EXERCISE DETAILS: Your answer should be an exact copy of all the entries, free of pictures.

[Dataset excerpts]
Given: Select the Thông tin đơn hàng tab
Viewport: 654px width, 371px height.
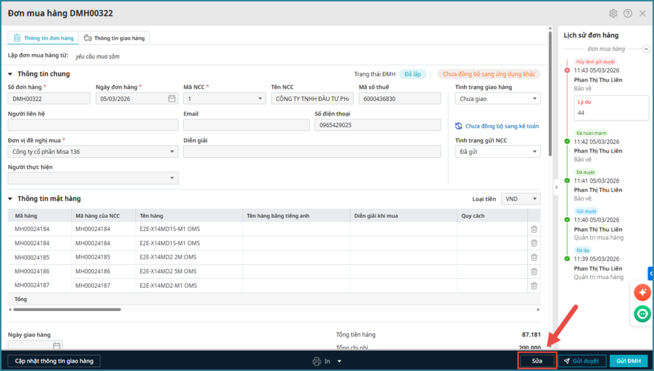Looking at the screenshot, I should 43,38.
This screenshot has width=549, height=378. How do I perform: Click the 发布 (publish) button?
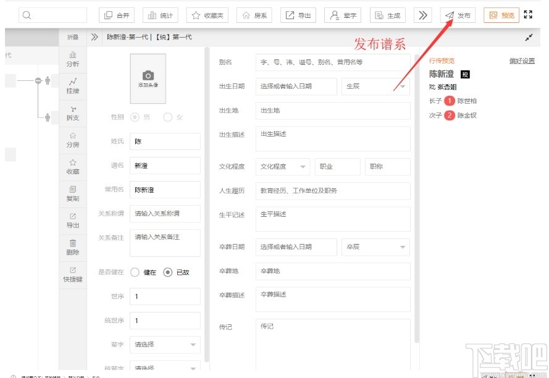click(x=458, y=15)
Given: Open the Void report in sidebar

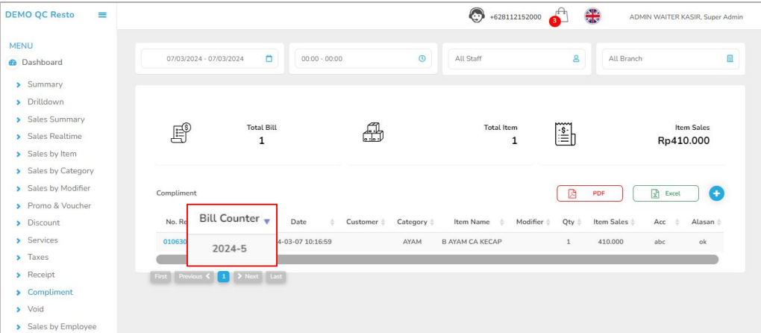Looking at the screenshot, I should click(x=35, y=309).
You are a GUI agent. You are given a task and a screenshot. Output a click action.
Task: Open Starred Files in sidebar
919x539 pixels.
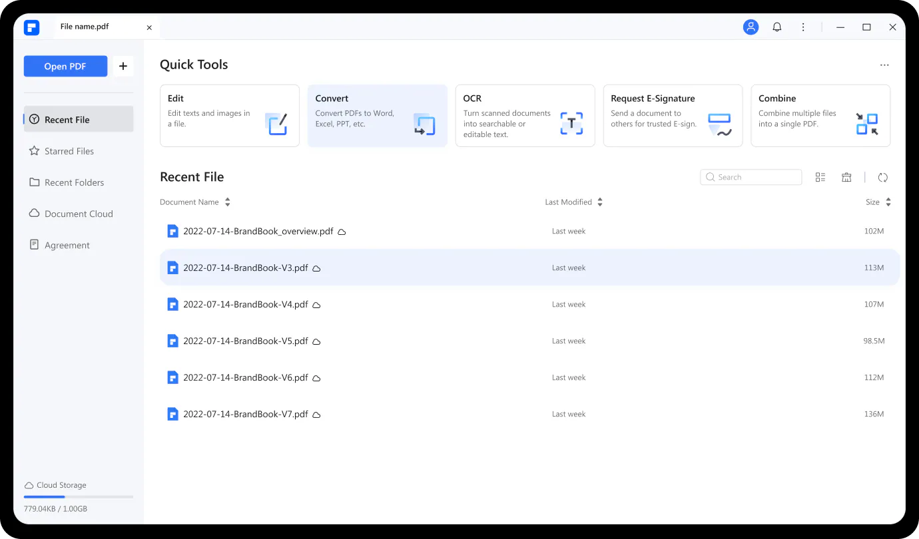tap(69, 151)
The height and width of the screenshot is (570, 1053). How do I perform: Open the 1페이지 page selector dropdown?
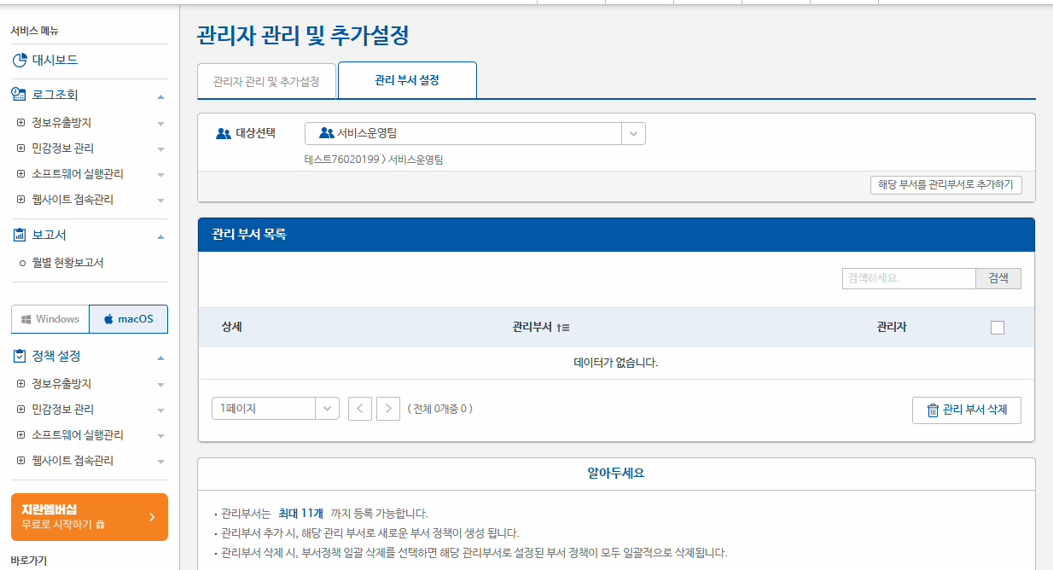pos(326,408)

EXERCISE RESPONSE:
Given: Select the Thông tin đơn hàng tab
Viewport: 654px width, 371px height.
Looking at the screenshot, I should 43,38.
This screenshot has width=549, height=378. How do I perform: Click the 发布 (publish) button?
click(x=458, y=15)
Given: Open the Void report in sidebar

Looking at the screenshot, I should click(x=35, y=309).
You are a GUI agent. You are given a task and a screenshot. Output a click action.
Task: Open Starred Files in sidebar
919x539 pixels.
tap(69, 151)
The height and width of the screenshot is (570, 1053). How do I perform: Open the 1페이지 page selector dropdown?
pos(326,408)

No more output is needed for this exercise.